Through this lens we are able to regard these films as cinematic and even historical documents illustrating a director’s view on his troubled nation, its relation to American culture, and on his and Germany's search for identity.
[1] Gerd Gemünden, ‘Oedi-pal Travels: Gender in the Cinema of Wim Wenders’, in The Cinema of Wim Wenders: Images, Narrative, and the Postmodern Condition, ed. by Roger F. Cook and Gerd Gemünden (Detroit: Wayne State University Press, 1997), p. 205.
[2] Alexander Stephan, ‘A Special German Case of Cultural Americanization’, in The Americanization of Europe: Culture, Diplomacy, and Anti-Americanism after 1945, ed. by Alexander Stephan (New York: Berghahn Books, 2006), pp. 69-70.

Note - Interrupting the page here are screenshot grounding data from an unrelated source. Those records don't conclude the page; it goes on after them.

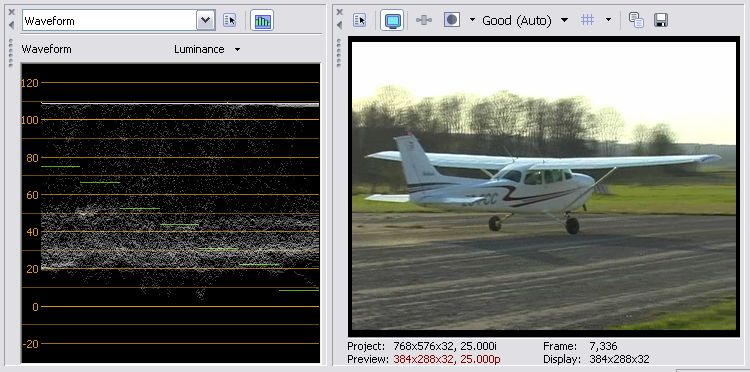Image resolution: width=750 pixels, height=372 pixels.
Task: Select the Good (Auto) preview quality
Action: tap(517, 21)
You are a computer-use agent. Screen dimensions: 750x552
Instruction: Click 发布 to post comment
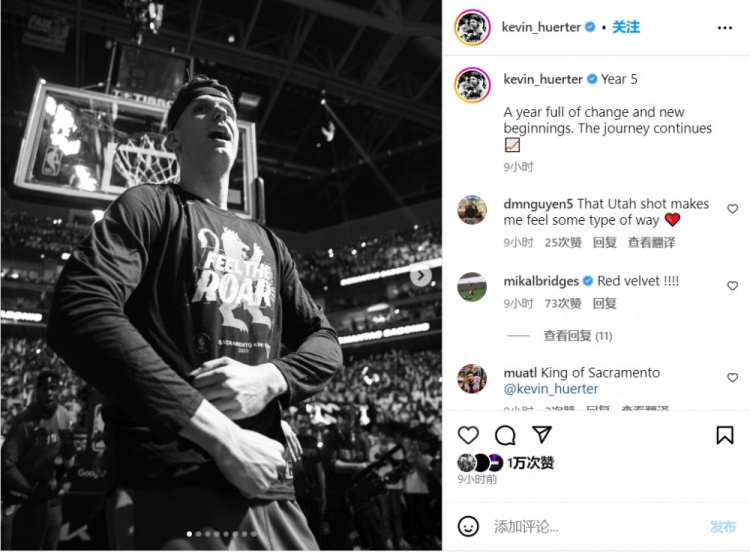point(723,527)
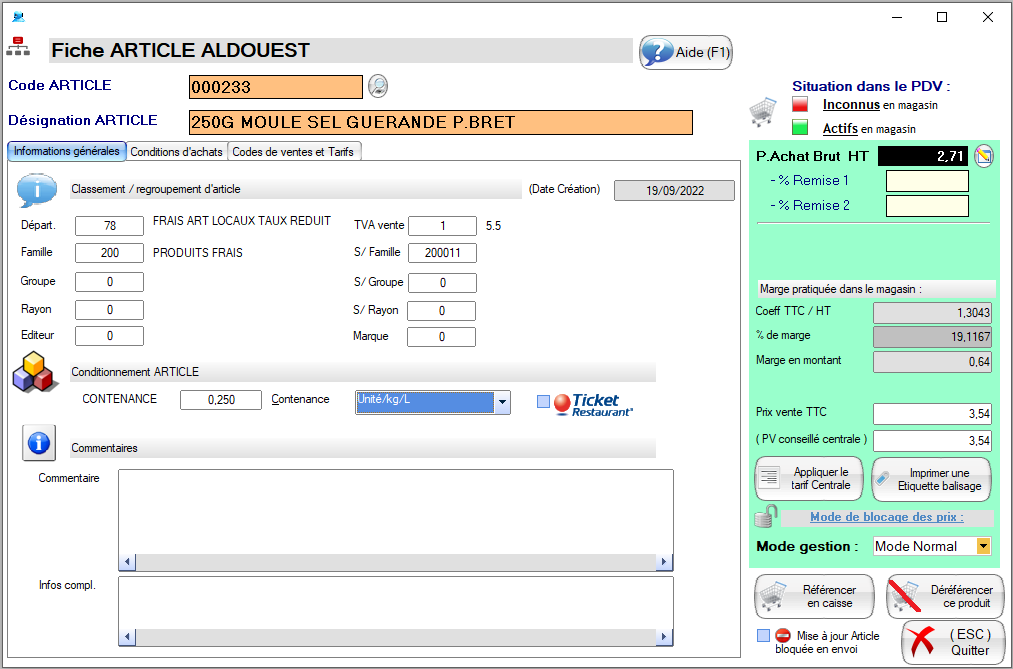
Task: Click the padlock icon for price blocking
Action: coord(765,517)
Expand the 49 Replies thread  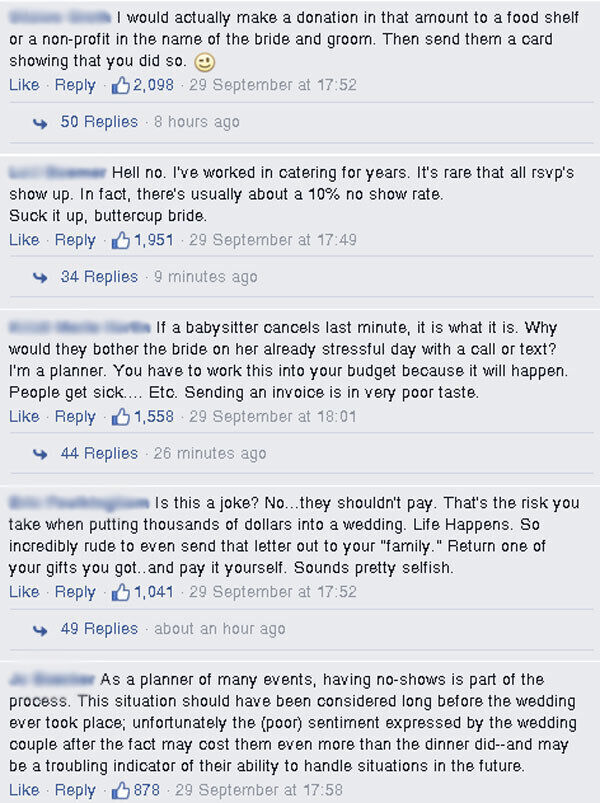pos(98,629)
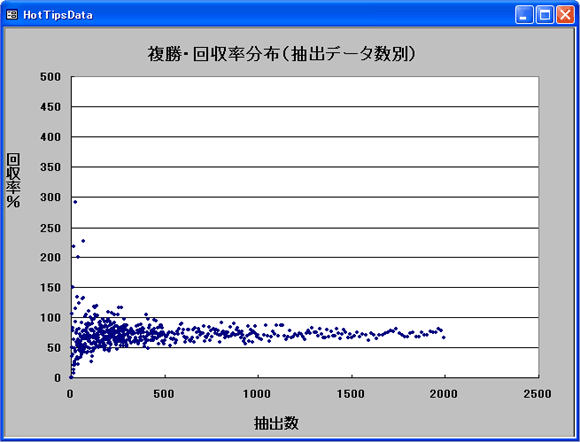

[3] Thomas Elsaesser, New German Cinema: A History (London: MacMillan Education, 1989), p. 231.
[4] Richard W. McCormick, ‘The Writer in Film: Wrong Move’, in The Cinema of Wim Wenders: Image, Narrative, and the Postmodern Condition, ed. by Roger F. Cook and Gerd Gemünden (Detroit: Wayne State University Press, 1997), p. 102.
[5] Gemünden, p. 207.
[6] Ibid., p. 208.
[7] Stuart Taberner, ‘Alice in den Städten’, in European Cinema: An Introduction, ed. by Jill Forbes and Sarah Street (Hampshire: Palgrave, 2000), p. 122.
[8] Jean Baudrillard, America (London: Verso), p. 55.